Division of Pathway Medicine, University of Edinburgh, Edinburgh, UK.
Curr Opin Infect Dis. 2013 Jun;26(3):213-8. doi: 10.1097/QCO.0b013e32835fb8bf.
Sepsis is a serious complication in preterm and term infants, yet our understanding of how neonates respond to infection remains poorly defined.
We describe our current clinical, cellular and molecular understanding of the neonatal host systemic response to infection. We find that host resilience essentially relies on innate immune mechanisms despite there being a complete repertoire of cellular components of the adaptive immune arm. The functional interplay between metabolism, immunity and microbiome further suggests that neonatal vulnerability to infection is not simply due to immaturity of the immune system but how immune homeostasis is regulated. Further research is required for exploring regulatory homeostatic mechanisms between innate and adaptive responses and microbiome colonization at birth, but which can impart an adverse trajectory to infection.
The vulnerability and resilience against infection in neonates, including extreme preterm infants, still remains poorly understood. We advance the view that greater consideration should be given to understanding the set point in the regulation of homeostatic control of innate and adaptive immunity and its interplay with metabolism and the newly acquired microbiome.

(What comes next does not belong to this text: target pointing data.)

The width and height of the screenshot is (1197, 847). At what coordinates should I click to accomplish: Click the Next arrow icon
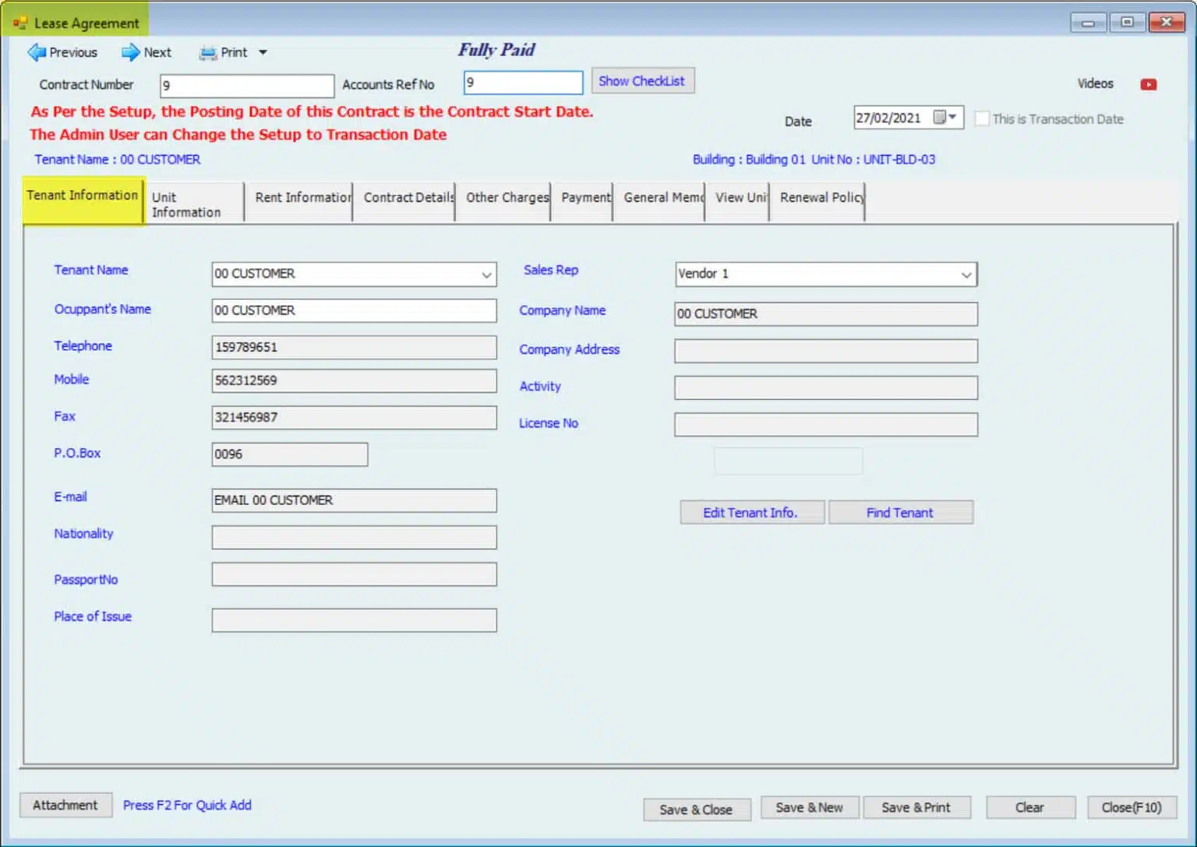130,52
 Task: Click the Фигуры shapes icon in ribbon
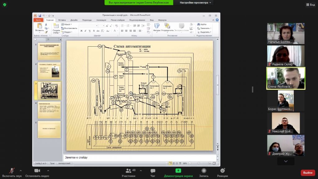pos(157,27)
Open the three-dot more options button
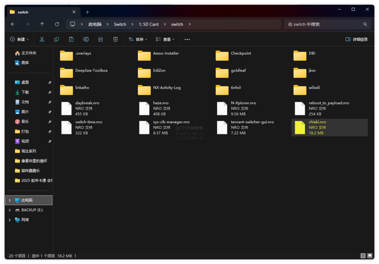379x264 pixels. [187, 39]
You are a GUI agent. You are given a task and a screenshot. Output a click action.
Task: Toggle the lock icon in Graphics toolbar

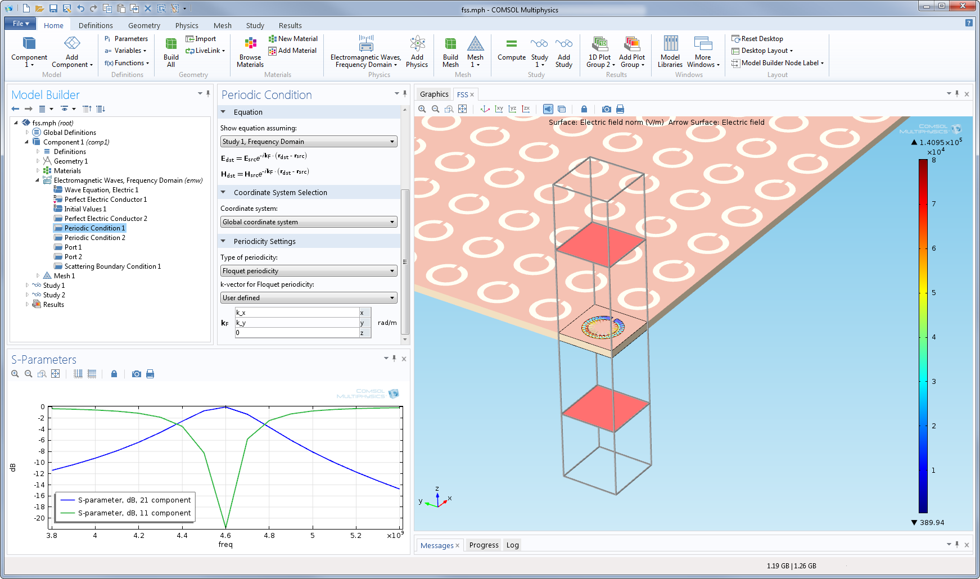click(584, 109)
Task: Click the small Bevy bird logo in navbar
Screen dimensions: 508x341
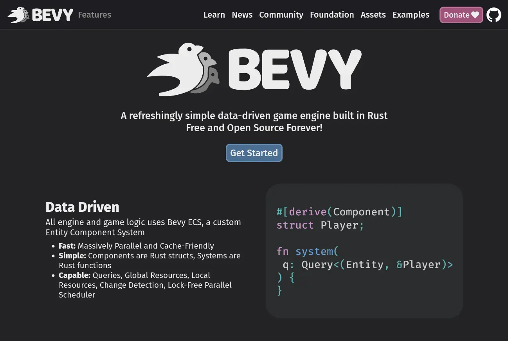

败血症是早产儿和足月儿的严重并发症,但我们对新生儿如何对感染做出反应的理解仍不清楚。
我们描述了目前对新生儿宿主对感染的全身反应的临床、细胞和分子理解。我们发现,尽管适应性免疫臂有完整的细胞成分库,但宿主的恢复力主要依赖于先天免疫机制。代谢、免疫和微生物组之间的功能相互作用进一步表明,新生儿对感染的易感性不仅仅是由于免疫系统不成熟,而是免疫稳态是如何调节的。需要进一步研究探索先天和适应性反应以及出生时微生物组定植之间的调节性稳态机制,但这可能会对感染产生不利影响。
新生儿(包括极早产儿)对感染的易感性和抵抗力仍知之甚少。我们认为,应该更加重视理解先天和适应性免疫的稳态控制的调节设定点,以及它与代谢和新获得的微生物组的相互作用。